Ilya likes drawing, her favorite subject in school is art and she wants to be a teacher when she grows up.

Her mother, Qumri Ahmed, fled Iran with her family at the age of three months. Officially recognized as refugees by the UN’s refugee agency, the UNHCR, they are among thousands of Kurds from Iran living in limbo in the Kurdistan Region for decades.

Kurds have fled Iran for different reasons at different times. Oppressed under the Shah they initially supported the 1979 revolution led by Khomeini. Relations with the new Islamic Republic, however, were fraught from the start.

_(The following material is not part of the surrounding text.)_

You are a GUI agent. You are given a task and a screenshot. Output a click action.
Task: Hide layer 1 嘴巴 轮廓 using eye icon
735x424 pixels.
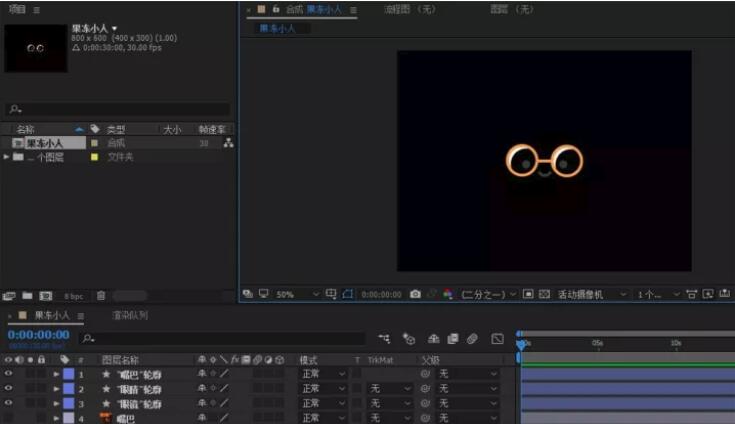(9, 374)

Elected Kurdish representatives were barred from participation in the government in Tehran and with a different language and culture and alliances that crossed borders, Kurds were considered open to foreign influence.

In 1979, Khomeini declared jihad against Kurdish independence aspirations which forced many from their homes to seek shelter in neighboring Iraq. As the world marks World Refugee Day on June 20, Iranian Kurdish refugees in the Kurdistan Region are frustrated with years of waiting and repeated promises that their cases would be considered for resettlement in the US or Europe.

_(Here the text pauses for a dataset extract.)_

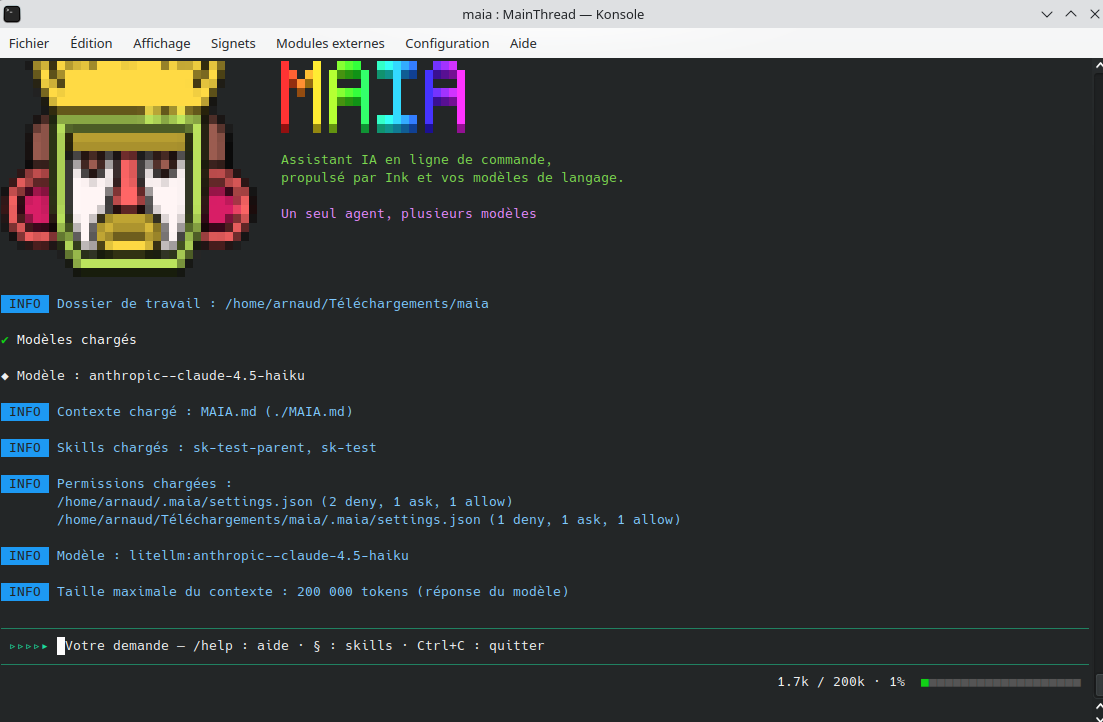Click the diamond bullet next to Modèle
Screen dimensions: 1103x722
(5, 376)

They are unable to build a life as full citizens in Iraq or return home. Ilya’s grandfather was a politician and Peshmerga in Iran. He had to flee with his family, including his three-month old daughter Qumri, in 1985. Qumri grew up in the Kurdistan Region. She remembers early years in a refugee camp where they had little and were dependent on the UN for food and clothes. She was a clever child, she said, often top student in her class. When she was in seventh grade, they were living in a village where there was no secondary school.

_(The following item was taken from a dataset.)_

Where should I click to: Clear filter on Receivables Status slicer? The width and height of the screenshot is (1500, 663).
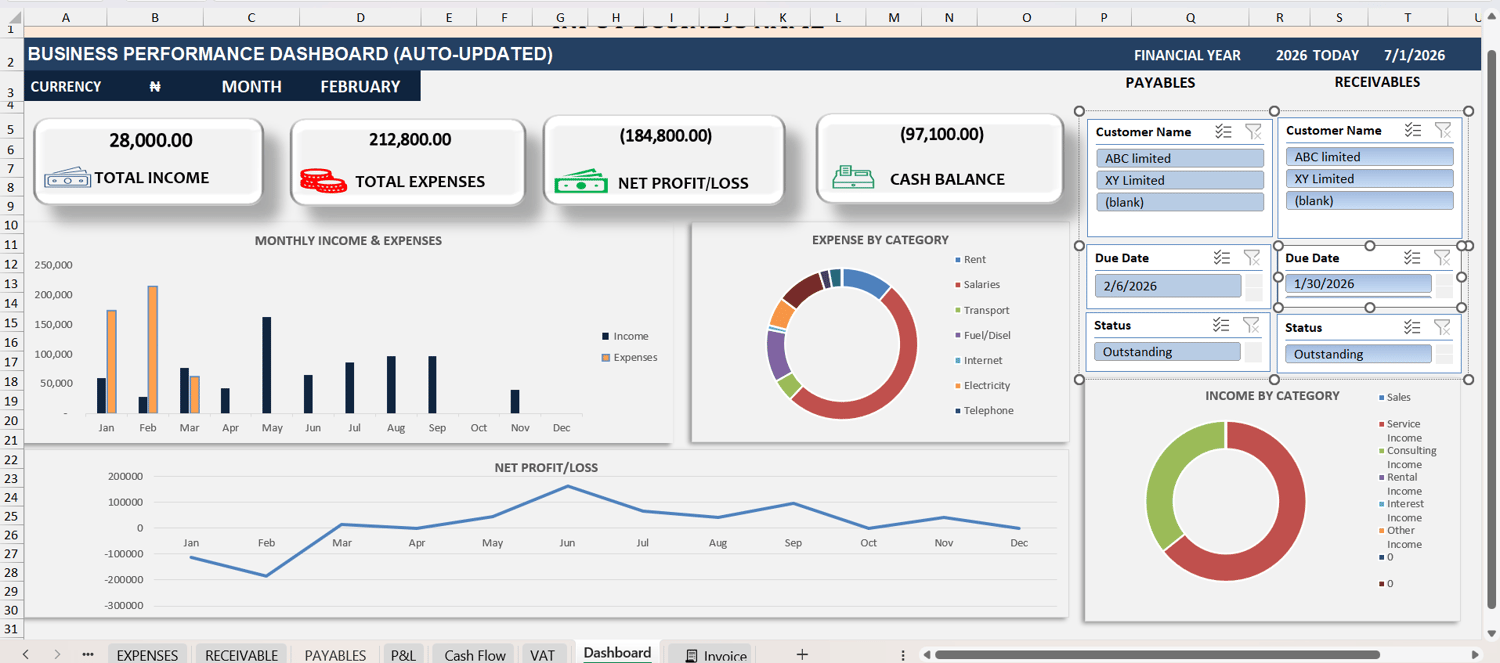1442,327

Her father, committed to her education, drove her to school every day until she graduated. With her good grades, Qumri enrolled in university, but the family did not have money to pay for her further education. No one in her family has been able to finish further education, she said. Now, Qumri worries about Ilya. “I think my daughter’s future will be similar to mine,” she said. Ilya’s father is also a Peshmerga, with the Iranian Kurdish party PDKI.

He is based in the Kurdistan Region mountains and visits his family in Koya frequently. “On World Refugee Day, held every year on June 20th, we commemorate the strength, courage and perseverance of millions of refugees,” states the United Nations. The UN estimates that there are 65.6 million people forcibly displaced worldwide – families uprooted, separated, in some cases barely surviving.

The family of Alijan Abdulmajeed Hidayet Majeedi is one of those that have been separated. Alijan was 48 years old when he fled in 1998. He had come to the attention of the Iranian authorities after taking up arms as a Peshmerga.

His wife, Layli Ahmad, was arrested and detained for six months. She was interrogated about her and her husband’s activities. “I had a little child with me,” she recalled. “I was still breastfeeding him when I was arrested.”

Fearing execution if he was captured, Alijan had no choice but to flee. He crossed the mountains on foot into the Kurdistan Region, taking a path that many Kurds have taken over the years in both directions. After fifteen years of separation from his family and with the help of a smuggler Alijan was able to arrange for his wife to join him in the Kurdistan Region. They had both changed in their years apart. “I recognized him but he did not recognize me,” Layli remembers, laughing. They have four children still in Iran. The Iranian government has threatened them. If they leave, Alijan’s brother will be arrested. “This is punishment of me,” said Alijan. As the Kurdistan Region prepares for a referendum on independence, these refugees are hopeful that a Kurdish state would be more sympathetic than Baghdad, granting them citizenship that will finally allow them to move on with their lives.